Further studies in T-Myd88-/- and normal animals showed that the T-Myd88-/- animals’ gut microbiomes had reduced numbers and diversity of multiple types of Clostridia bacteria, and increased numbers of a bacterium called Desulfovibrio. This organism has previously been linked with inflammatory bowel disease and type 2 diabetes and obesity, the authors pointed out. The experiments indicated that the Desulfovibrio species flourished in the immune-compromised animals, at the expense of the Clostridia species. When they supplemented the T-Myd88-/- animals with Clostridia bacteria the animals showed much less weight gain. “Thus, the loss of Clostridia is causally associated with obesity and MetS in T-Myd88-/- animals mice,” the authors wrote.
The team found that in the T-Myd88-/- animals defective IgA targeting of the microbiome meant the populations of Clostridia and Desulfovibrio bacteria weren’t maintained at the same levels as in wild type animals. “Thus, reductions in Clostridia and their functional contributions may arise from a combination of inappropriate targeting by IgA and the expansion of Desulfovibrio,” they wrote. “Appropriate TFH cell function is required to regulate the microbiota to prevent obesity.”
Liver RNA sequencing (RNA-seq) and gene set enrichment analysis (GSEA) data showed that lipid metabolism pathways were disrupted in the T-Myd88-/- animals, even when they were fed a normal chow diet. Genes including CD36, which are required for lipid absorption, were upregulated in the T-Myd88-/- animal livers, but could be downregulated by treating the mice with antibiotics or giving the animals supplements of Clostridia bacteria, “suggesting that Clostridia function to reduce lipid uptake,” the investigators stated. “CD36 is a critical regulator of lipid absorption within the intestine, and its deficiency results in resistance to the development of obesity and MetS upon HFD feeding,” they further pointed out.
Interestingly, when mice that were bred with no natural microbiome (germ-free mice) were colonized with Clostridia they developed far less body fat than control animals, or those that were colonized with just Desulfovibrio. “The addition of Desulfovibrio to germ-free mice colonized with the Clostridia consortia alone led to an increase in body fat percentage,” they noted. Thus, gut bacteria can differentially regulate lipid metabolism.
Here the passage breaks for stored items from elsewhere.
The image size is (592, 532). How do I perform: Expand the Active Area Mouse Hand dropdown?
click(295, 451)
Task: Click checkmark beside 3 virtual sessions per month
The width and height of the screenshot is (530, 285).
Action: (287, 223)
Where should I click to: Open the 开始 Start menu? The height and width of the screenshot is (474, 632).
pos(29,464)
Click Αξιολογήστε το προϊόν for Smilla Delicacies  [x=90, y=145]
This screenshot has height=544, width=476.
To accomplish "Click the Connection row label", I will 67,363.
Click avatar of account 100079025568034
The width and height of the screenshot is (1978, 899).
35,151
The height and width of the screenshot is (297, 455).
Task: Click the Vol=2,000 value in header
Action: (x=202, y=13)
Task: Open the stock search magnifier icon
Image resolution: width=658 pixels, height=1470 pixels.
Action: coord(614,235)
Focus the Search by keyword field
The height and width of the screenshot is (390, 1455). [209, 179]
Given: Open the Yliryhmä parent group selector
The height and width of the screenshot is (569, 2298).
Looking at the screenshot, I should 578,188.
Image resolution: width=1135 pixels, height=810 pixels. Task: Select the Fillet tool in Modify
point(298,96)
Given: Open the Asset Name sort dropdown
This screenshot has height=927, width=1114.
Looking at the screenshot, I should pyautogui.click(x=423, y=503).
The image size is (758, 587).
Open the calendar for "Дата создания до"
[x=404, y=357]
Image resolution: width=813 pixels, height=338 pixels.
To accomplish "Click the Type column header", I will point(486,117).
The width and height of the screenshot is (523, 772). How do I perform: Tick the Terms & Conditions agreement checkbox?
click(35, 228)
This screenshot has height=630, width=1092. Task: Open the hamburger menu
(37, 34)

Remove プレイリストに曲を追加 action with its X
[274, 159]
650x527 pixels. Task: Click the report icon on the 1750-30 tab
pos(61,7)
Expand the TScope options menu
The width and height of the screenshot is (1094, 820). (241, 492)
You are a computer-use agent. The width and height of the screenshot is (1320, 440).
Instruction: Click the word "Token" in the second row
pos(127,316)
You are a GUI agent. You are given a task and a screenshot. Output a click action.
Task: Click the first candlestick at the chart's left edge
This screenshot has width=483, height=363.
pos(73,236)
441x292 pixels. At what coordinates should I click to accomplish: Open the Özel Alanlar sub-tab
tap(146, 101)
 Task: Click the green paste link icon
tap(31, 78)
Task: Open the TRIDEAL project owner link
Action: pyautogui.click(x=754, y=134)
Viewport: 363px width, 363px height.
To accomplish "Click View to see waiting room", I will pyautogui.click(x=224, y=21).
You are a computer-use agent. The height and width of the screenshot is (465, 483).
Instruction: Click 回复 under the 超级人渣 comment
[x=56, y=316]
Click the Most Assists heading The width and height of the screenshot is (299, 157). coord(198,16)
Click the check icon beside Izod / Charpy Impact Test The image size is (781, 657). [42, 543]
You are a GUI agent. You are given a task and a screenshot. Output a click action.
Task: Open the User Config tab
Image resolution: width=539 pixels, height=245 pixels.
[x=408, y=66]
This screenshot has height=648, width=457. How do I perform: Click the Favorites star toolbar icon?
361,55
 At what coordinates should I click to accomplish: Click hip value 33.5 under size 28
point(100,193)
Products secreted by Desulfovibrio up-regulate CD36 expression, whereas products produced by Clostridia can down-regulate CD36 expression. Therefore, the loss of organisms that function to temper CD36 expression may lead to the inappropriate absorption of lipids, which can accumulate over time, leading to obesity and MetS.”
Having found Clostridia produce molecules that prevent the gut from absorbing fat, the next step will be to try and isolate these molecules and characterize how they work, and to determine whether they could lead to the development of treatments for obesity, type 2 diabetes, and other related metabolic disorders. “We’ve stumbled onto a relatively unexplored aspect of type 2 diabetes and obesity,” Round said. “This work will open new investigations on how the immune response regulates the microbiome and metabolic disease.”